Posted on Tuesday June 28, 2022


Cyndie Lanteigne on running a family business

Our series on women entrepreneurs profiles exceptional women in New Brunswick who are having a positive impact in the community. Read on to discover their inspiring stories!

Cyndie Lanteigne was still a kid when her parents started Lanteigne Sports, and only 19 when she started at the family business. Almost 30 years later, she’s taken over the reins, and business is booming. What’s her secret to success? Total dedication—work always comes first.

Employee to owner

Cyndie Lanteigne’s parents started Lanteigne Sports in the 1970s when she was a child. When they hired her on, she discovered a knack for numbers. There were only about 5 employees, so everyone had to do a little bit of everything. “My mom taught me how to do the bookkeeping for the store. It was all done by hand! That’s how I got my start.”

When her father decided to retire, she took over the business with her brother. “Our parents left us the store,” she said. “Then my brother gradually sold me his shares. I’ve been the sole owner for 10 years now.”

A woman entrepreneur in ATV salesCyndie Lanteigne

The company operates in a male-dominated industry. “When I started working for my parents, you’d never see a woman buying an all-terrain vehicle,” Lanteigne said. “Now it’s more common. I’d buy one myself if I had more time! I love snowmobiles and jet skis, but I’m just too busy with work. I’m a like a cobbler with broken shoes!”

Customers are often surprised when they ask to speak to the boss and she says it’s her. “Sometimes they insist on talking to Mr. Lanteigne. I tell them there’s no Mr. Lanteigne and I, Ms. Lanteigne, am the owner. There’s no ill will, they just have a preconceived notion that the company must be run by a man.”

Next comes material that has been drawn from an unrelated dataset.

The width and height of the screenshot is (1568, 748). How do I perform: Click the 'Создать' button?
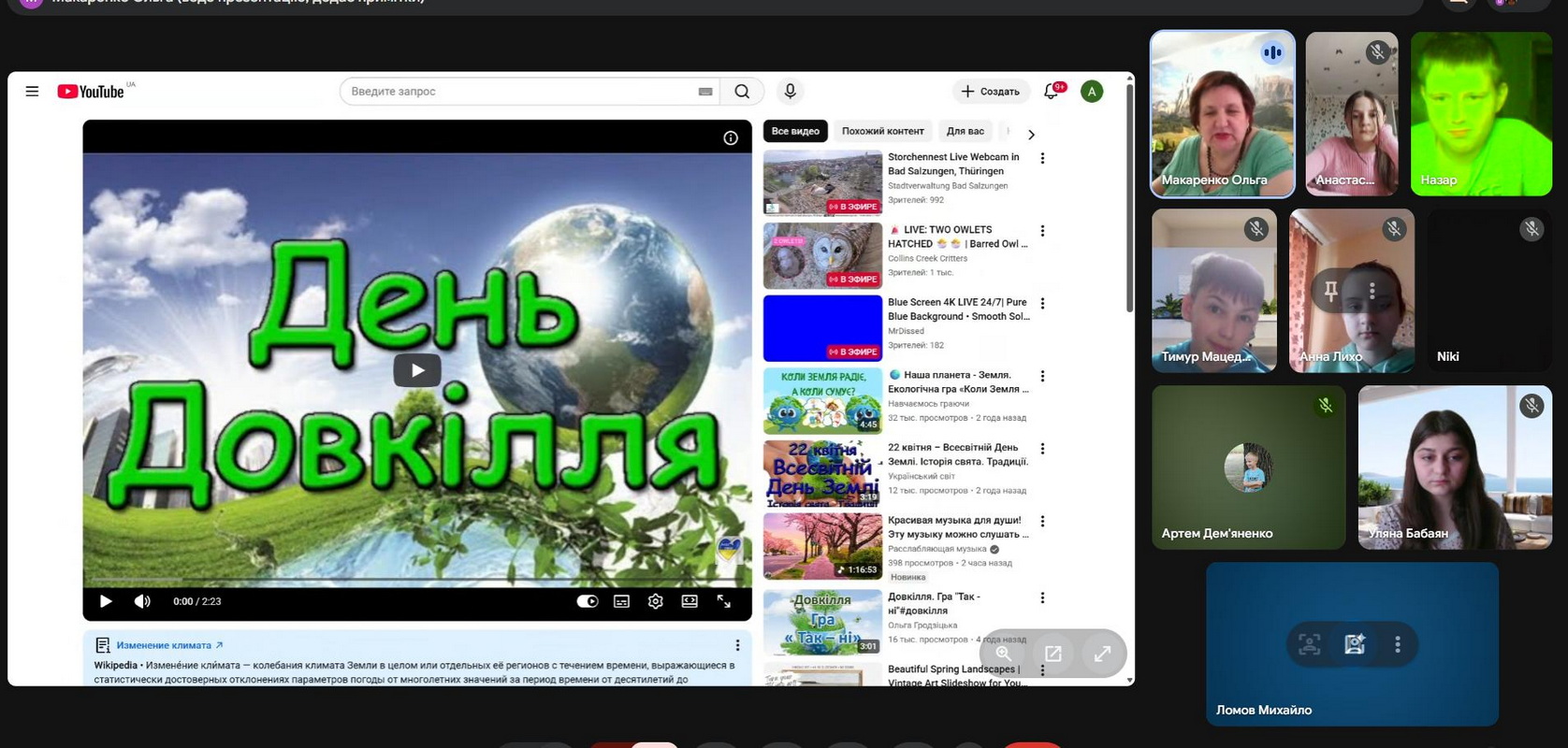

The key to success: Time, time and more time

Lanteigne isn’t shy about the fact that she’s a workaholic. From her perspective, time is the magic ingredient that makes her business successful. “You just have to be there. I work 6 days a week, and this spring I took my first week off in over 2 years. It’s not a sacrifice. I really like working—it’s fun. I’m definitely not cut out to be a housewife. There’s no doubt in my mind that I’ll be at it until I’m 70,” she said.

The second magic ingredient is perseverance. “You can never give up. Every problem has a solution. Communication is often the key. Don’t be afraid to talk things through.”

Work-life balance

Her total commitment to her business posed some challenges when it came to raising her daughter. “I have a daughter and she didn’t see much of her parents in the first 10 years of her life. We always had a nanny. I would leave early and come back after she was asleep. It would have been impossible for me to have 3 kids with my career. It was a choice and I have no regrets whatsoever. My business is like a second child.”

She believes that there are many different ways to be a mother and the important thing is doing what you believe is best for yourself. “Women like me who invest in their careers aren’t bad mothers. My daughter has never resented me for not being there. Now she’s 21 years old and we have a fantastic relationship.”

Expansion and sales boom

The world of outdoor recreation is constantly changing. Lanteigne Sports, which now has some 20 employees, had to build a new showroom 5 years ago to keep up with the latest market trends and new releases. It was a risky investment, but Lanteigne went for it.

“We needed a whole new building with a big showroom. Recreation is a risky business, so it wasn’t easy. But UNI was there for me. They’ve always been a great supporter of my business. They take pride in it, just like me. I get a lot of compliments on the new store, and it simply wouldn’t have happened without UNI.”

Unexpected boon for business

Lanteigne’s company has seen explosive growth since the COVID-19 pandemic. “People started buying and haven’t stopped. It’s hard to keep up. Demand is outstripping what we can supply. It really was like a bomb went off. You have no idea what to do. All our snowmobiles are already reserved for next winter and I’m pretty much out of personal watercraft for the summer. It’s a real challenge!”